In its 33th edition, the São Paulo Art Biennial – which takes place in the biggest city in Brazil until December 9, with free admission – invites you to reflect through the campaign “Turn off the automatic”, created by Tech and Soul agency. Planned since March, the communication presents a film of great impact, with exhibition in prime time of TV; several pieces for print and out-of-home media; and geolocation strategy for those who are close to the event.
The main goal is to show people that by going to the Biennial, they will “turn off the automatic” after get inspired by seeing new things and broaden their horizons. In the end, they will regain the ability to decide for themselves, and not for data or technology, if they like something or not.
“The campaign provokes us about the importance we are giving to the algorithms in our lives.

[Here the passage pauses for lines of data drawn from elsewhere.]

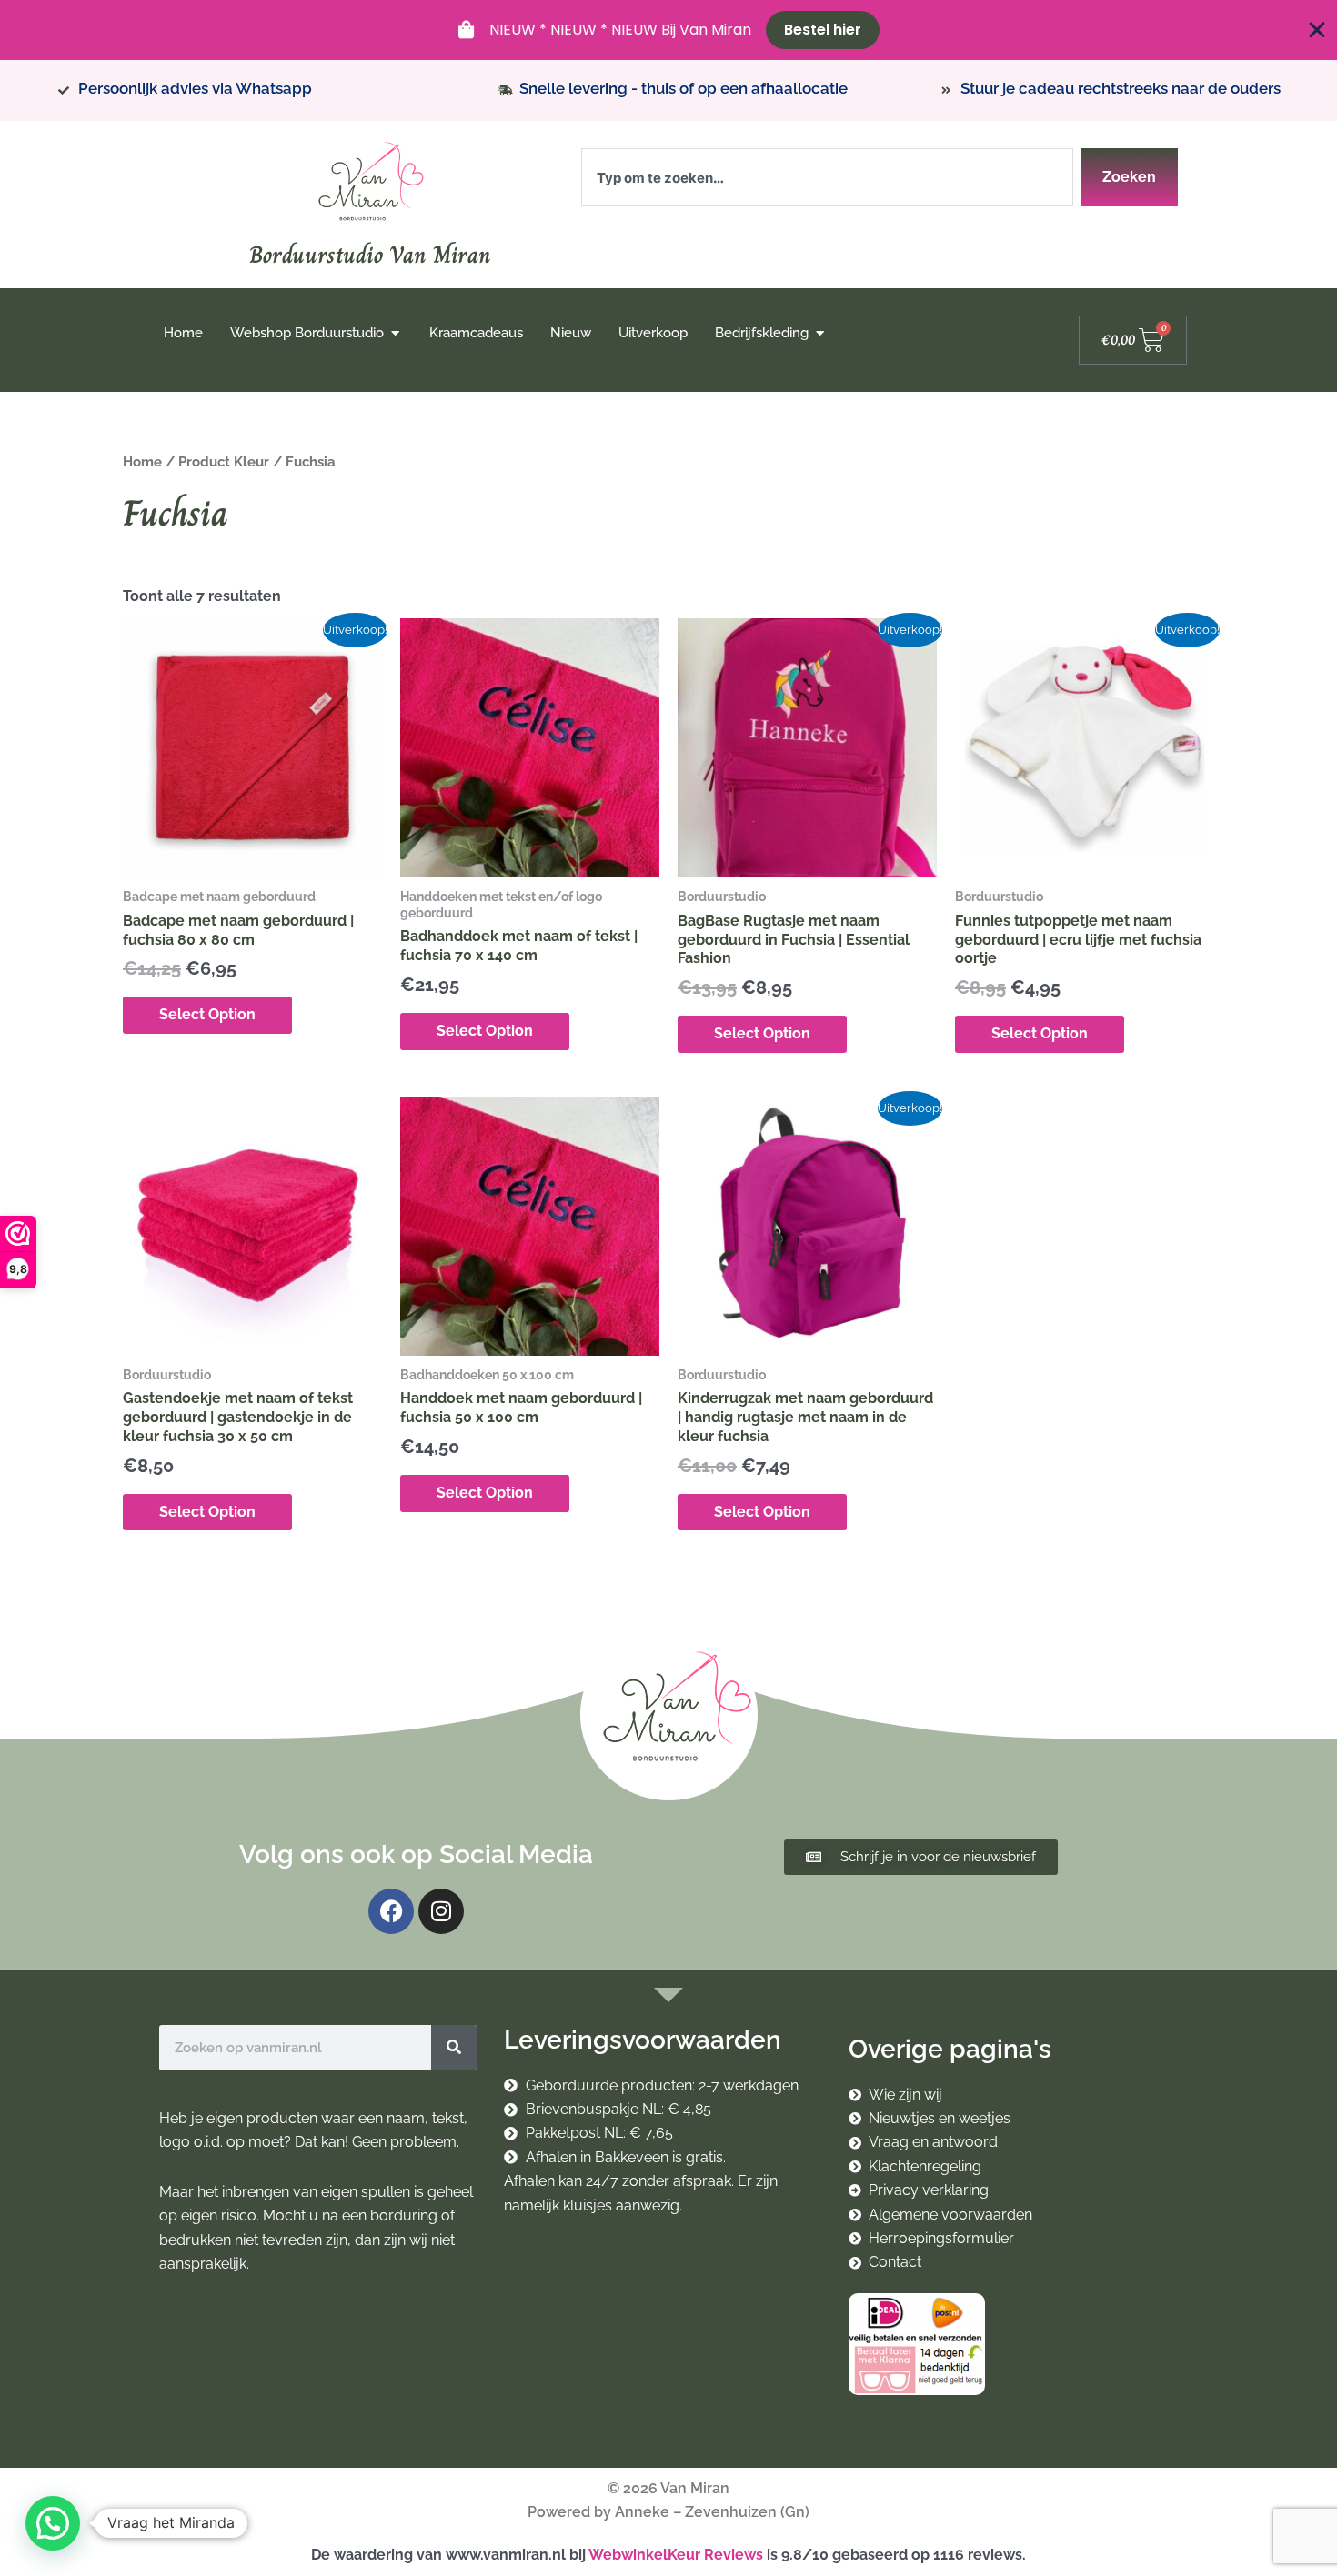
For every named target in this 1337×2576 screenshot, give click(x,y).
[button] (52, 2523)
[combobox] (827, 177)
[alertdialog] (668, 30)
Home (142, 461)
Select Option (207, 1014)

We live in the age of attention and we need to ask ourselves if it’s time to change some of the habits we have acquired with technology. Art, represented here by the Biennial, serves precisely for this kind of reflection,” says Flavio Waiteman, partner and CCO of Tech and Soul. “Art has the ability to get us out of our bubbles and become aware of our attention. We have to reprogram our brains to get rid of the mastery of algorithms. Spending some time at the Biennial is a great exercise to reconnect with yourself.”
The “Turn off the Automatic” campaign film works with the tension of people “dominated” by the screens of their phones, instead of paying attention to their family during dinner, or to the way while driving their cars. The soundtrack emerges as a creative aspect that reinforces the power of technology and algorithms over those who are “in the bubble.” In the end, calm images of the Biennial environment make a counterpoint and arouse interest in the event.
With broken smartphone screens as background, print and OOH ads bring messages that ask people to reflect about common habits by visiting the Biennial. In addition, platforms such as Waze, Facebook and Instagram compose a form of communication based on geolocation and algorithm intelligence, inviting people near Biennial – which takes place at the Ciccillo Matarazzo Pavilion, in Ibirapuera Park – to visit the greatest event of arts in Brazil.
“The curious part is the paradox to use geolocation in a campaign that asks people to turn off their phones. The goal is to show how much visiting the Biennial can be positive at that moment. It is a democratic environment, open to everyone, which can help in questioning and reflecting on the relevance of having control over our own decisions,” Waiteman concludes.